Exercise aim — Copy the records from their first line through the line that contains "point(116,58)", including both ends. Leave the pictures out of your copy.
━━━━━ Extracted information
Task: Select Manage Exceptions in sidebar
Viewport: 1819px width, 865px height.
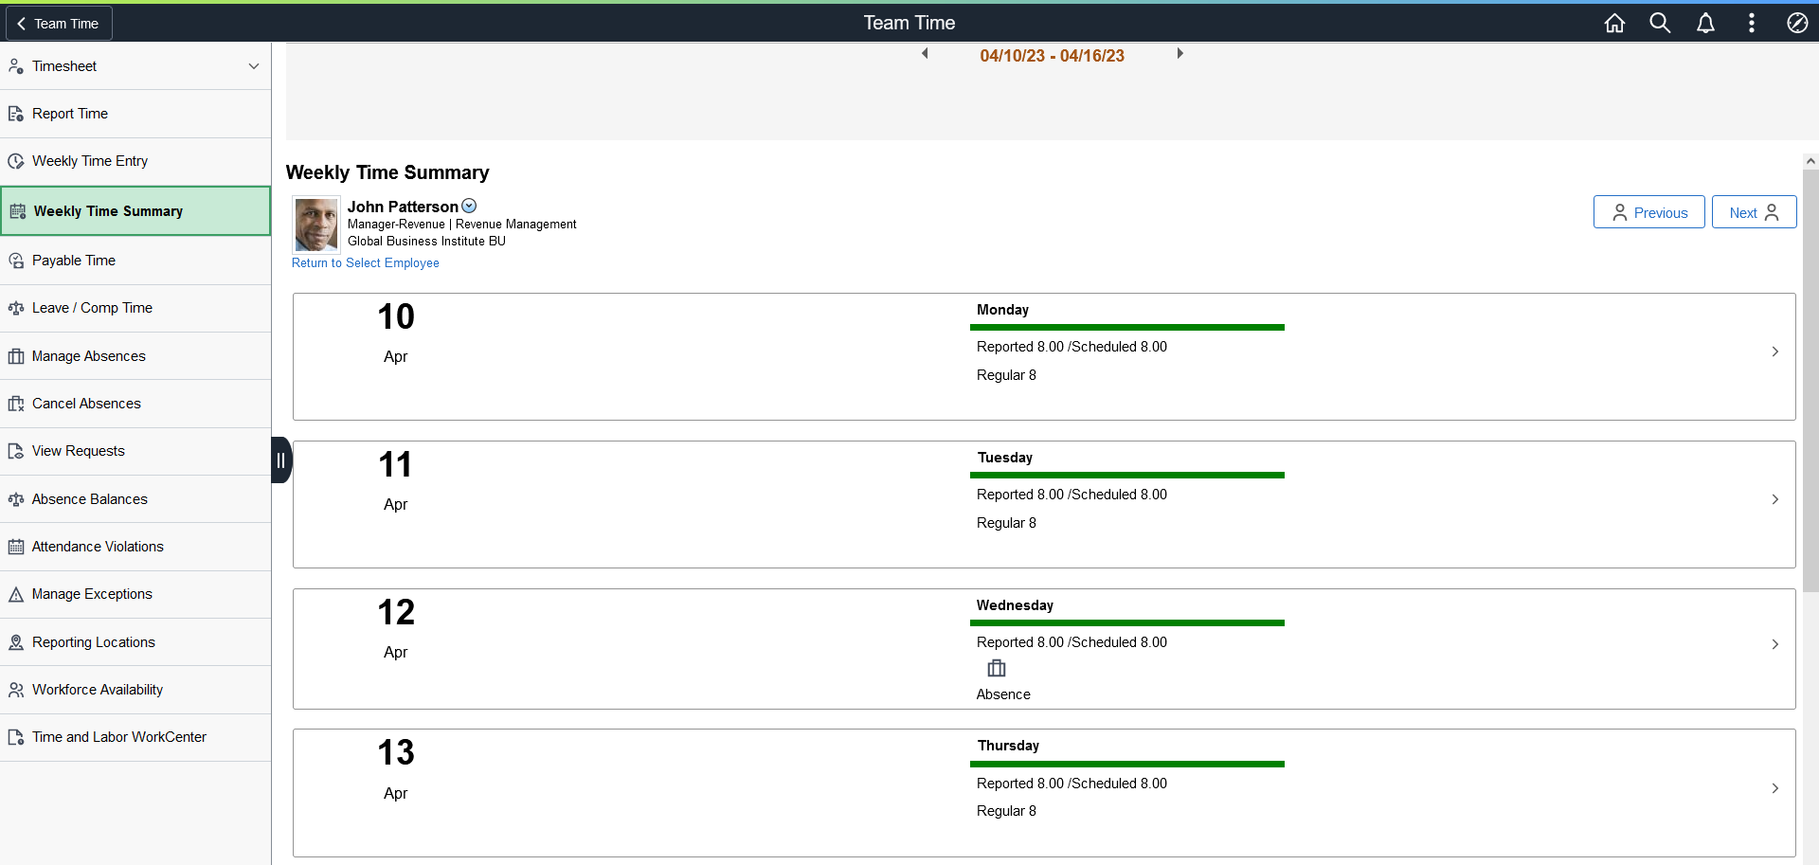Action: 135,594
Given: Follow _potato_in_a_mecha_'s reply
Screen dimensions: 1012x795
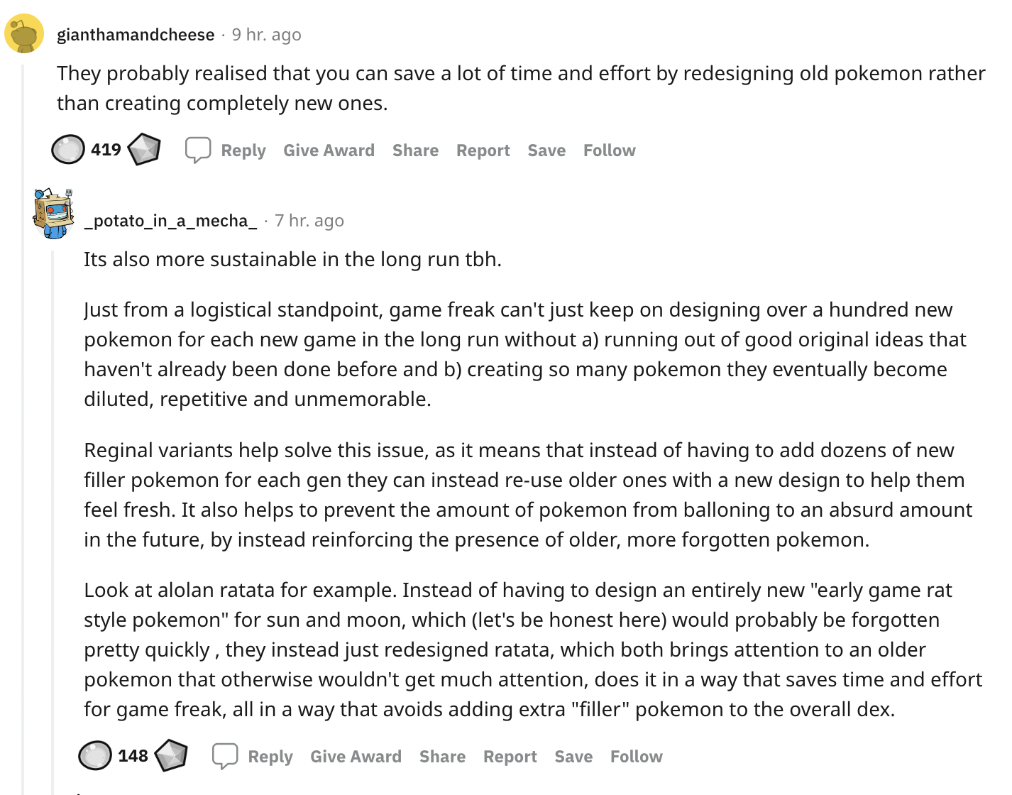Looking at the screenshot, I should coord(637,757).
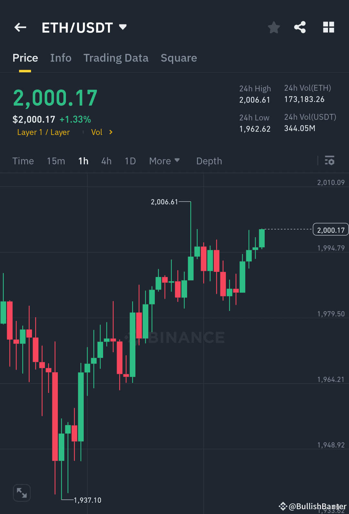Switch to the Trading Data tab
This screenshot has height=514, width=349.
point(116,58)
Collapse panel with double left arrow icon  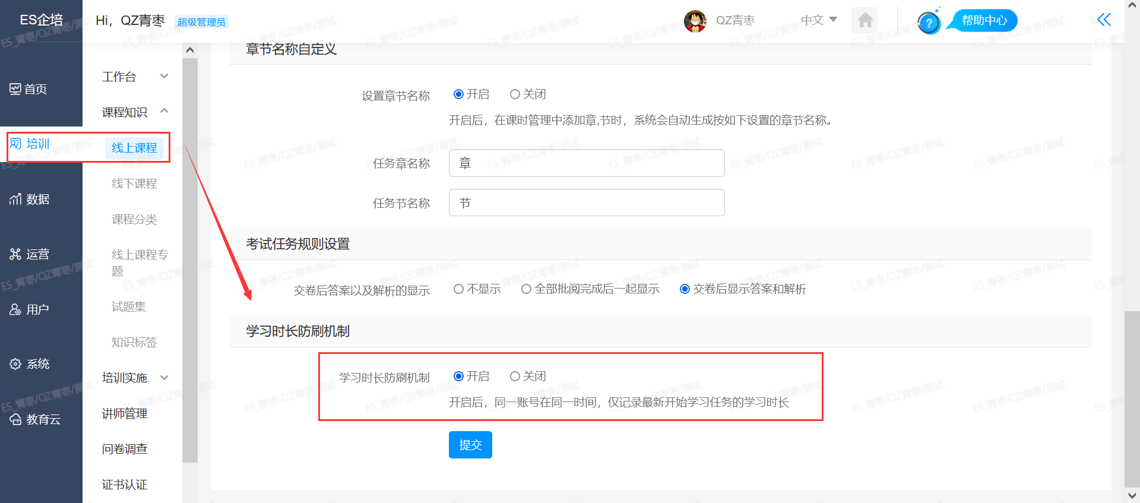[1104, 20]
━━━━━━━━━━
Result of this exercise —
Task: Select Manage Exceptions in sidebar
Viewport: 1819px width, 865px height.
Action: 135,594
Given: Follow _potato_in_a_mecha_'s reply
Screen dimensions: 1012x795
Looking at the screenshot, I should coord(637,757).
Switch to the Trading Data tab
This screenshot has height=514, width=349.
point(116,58)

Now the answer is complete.